§ **What you have to do**
Please restate, exactly as they appear, only the lines from the one that contains "Task: Select the" to the final line of the entries, with no pictures.
Study material below:
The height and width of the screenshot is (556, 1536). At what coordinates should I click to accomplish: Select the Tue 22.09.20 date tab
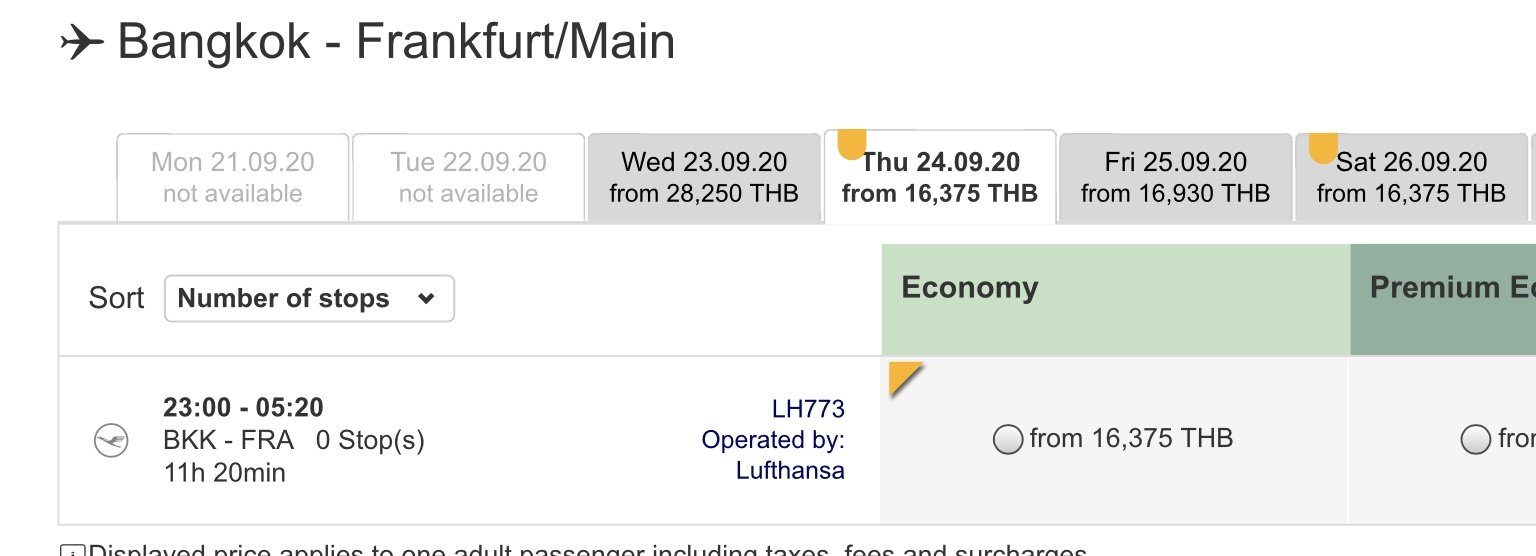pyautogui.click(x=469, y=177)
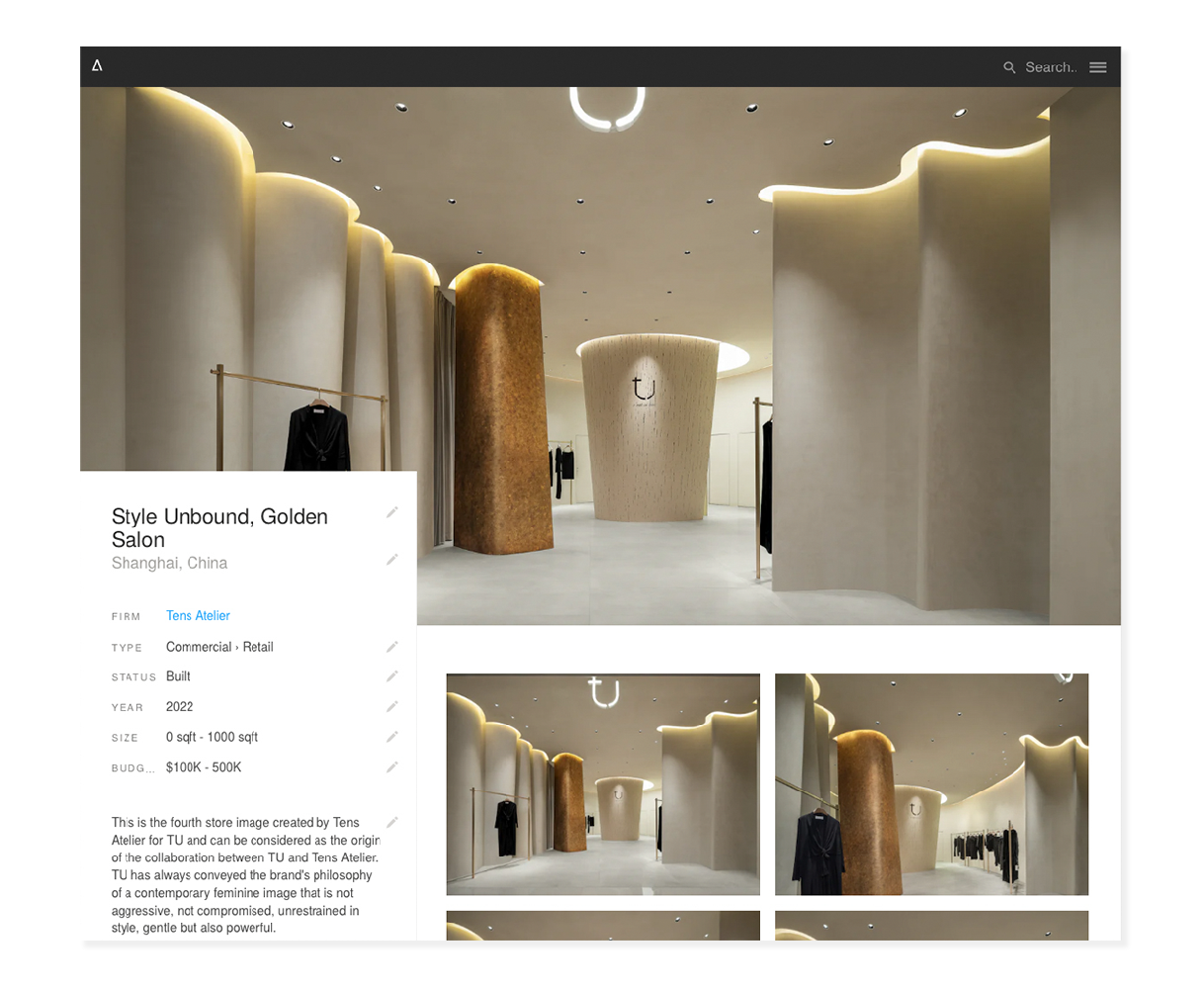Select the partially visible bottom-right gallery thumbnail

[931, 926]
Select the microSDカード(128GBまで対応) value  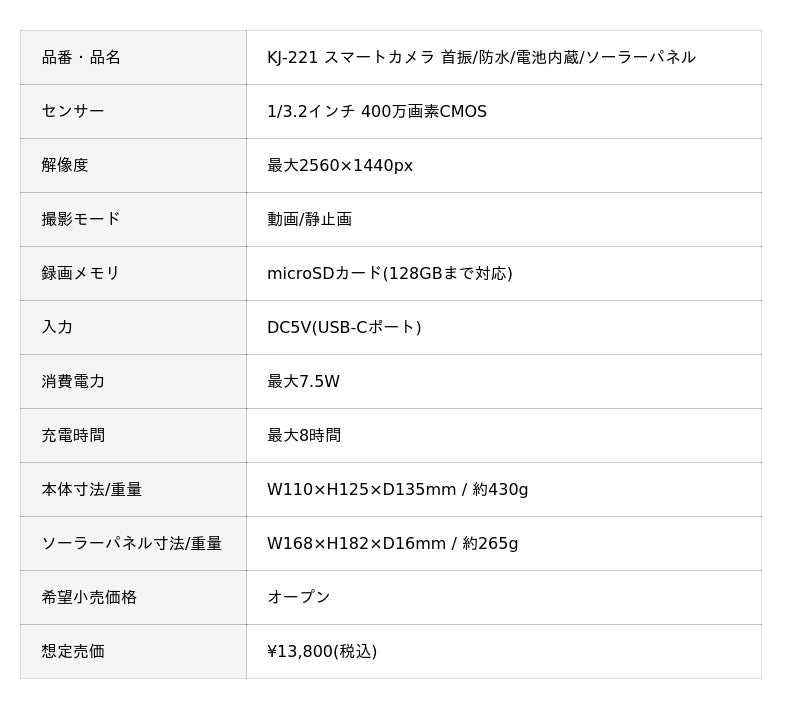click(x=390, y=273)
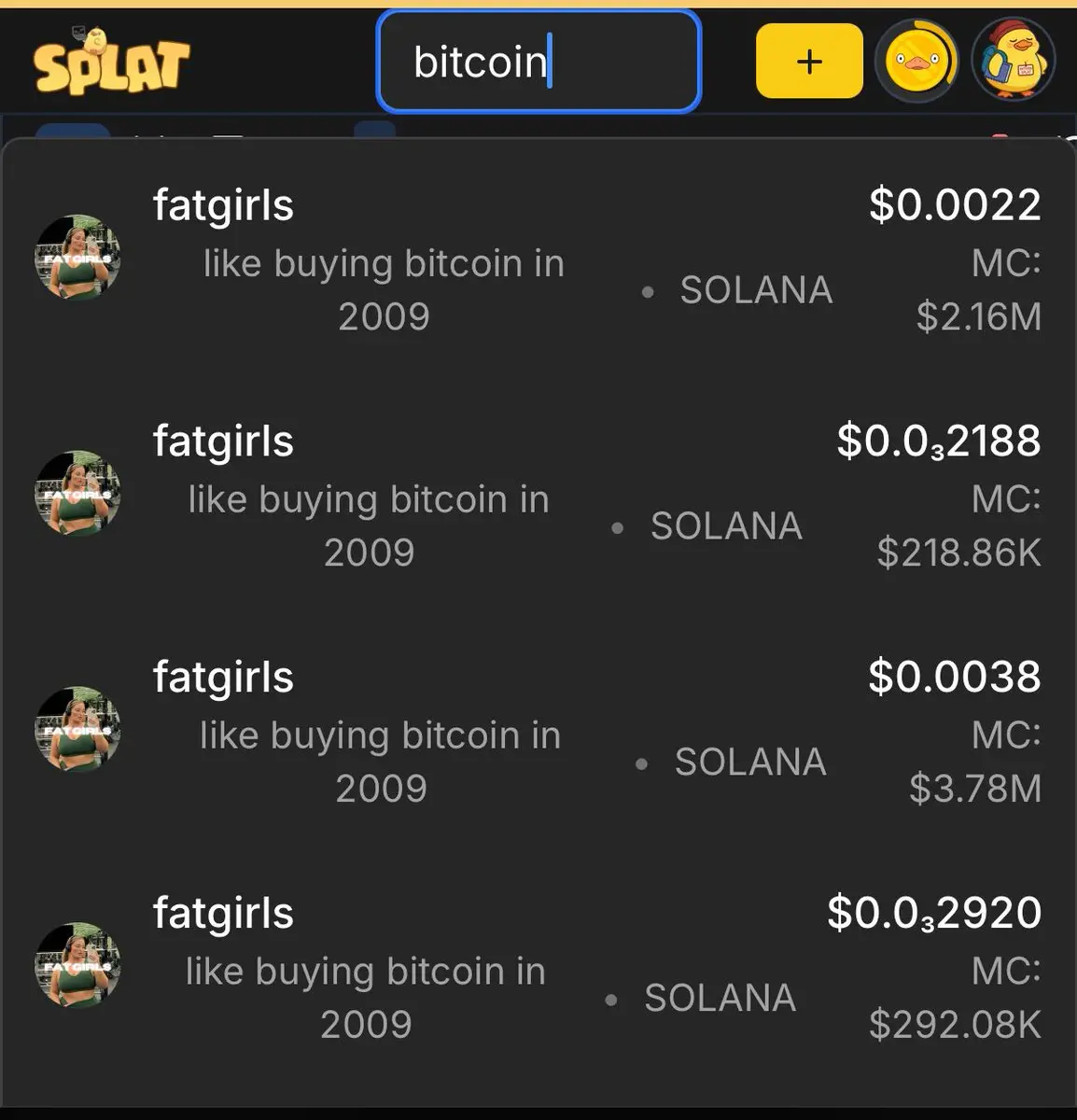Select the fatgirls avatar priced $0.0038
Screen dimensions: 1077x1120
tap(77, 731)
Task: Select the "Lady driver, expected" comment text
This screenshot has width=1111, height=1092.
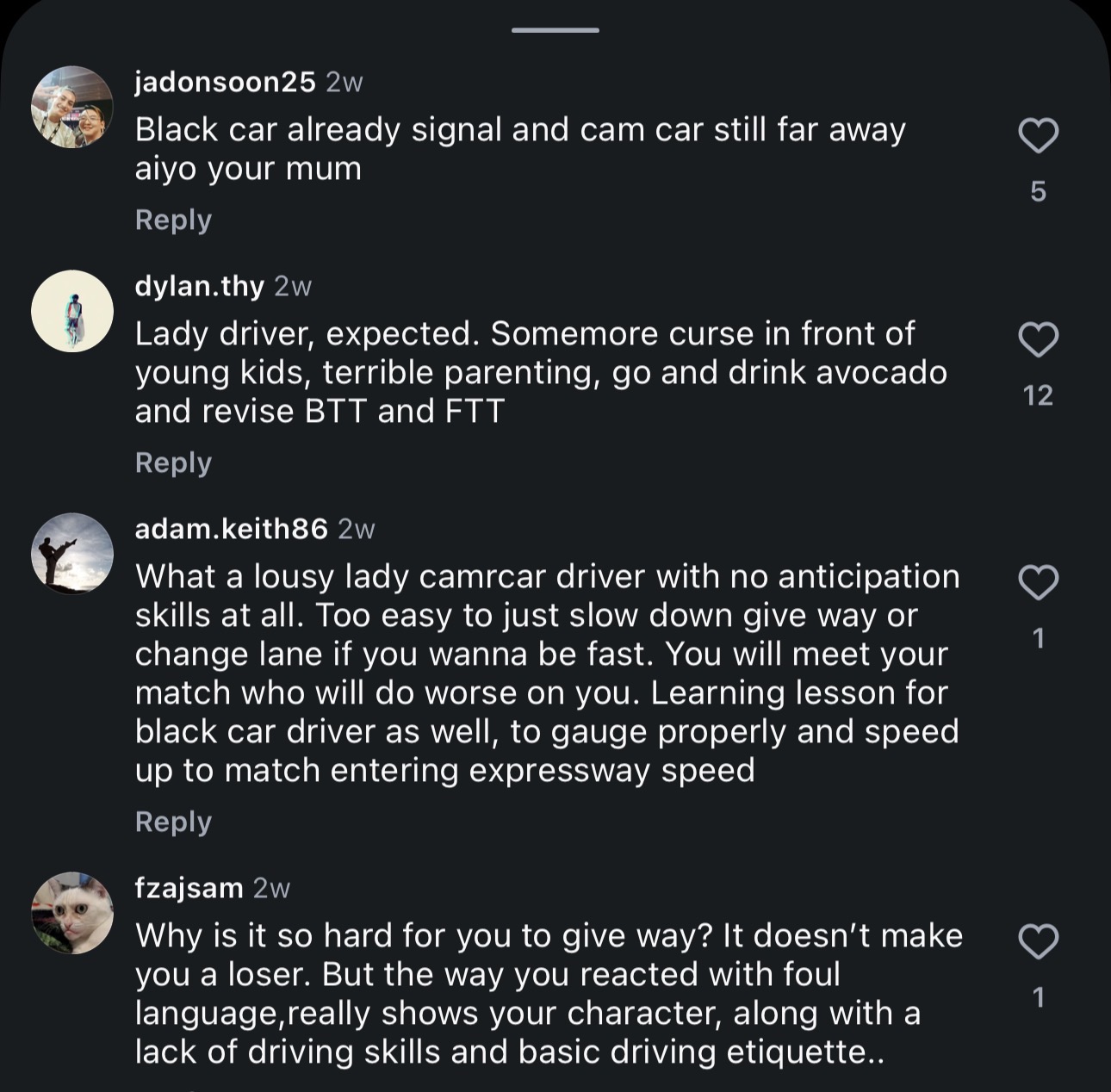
End of Study material.
§ **Exercise result**
Task: Select the "Lady driver, expected" comment text
This screenshot has width=1111, height=1092.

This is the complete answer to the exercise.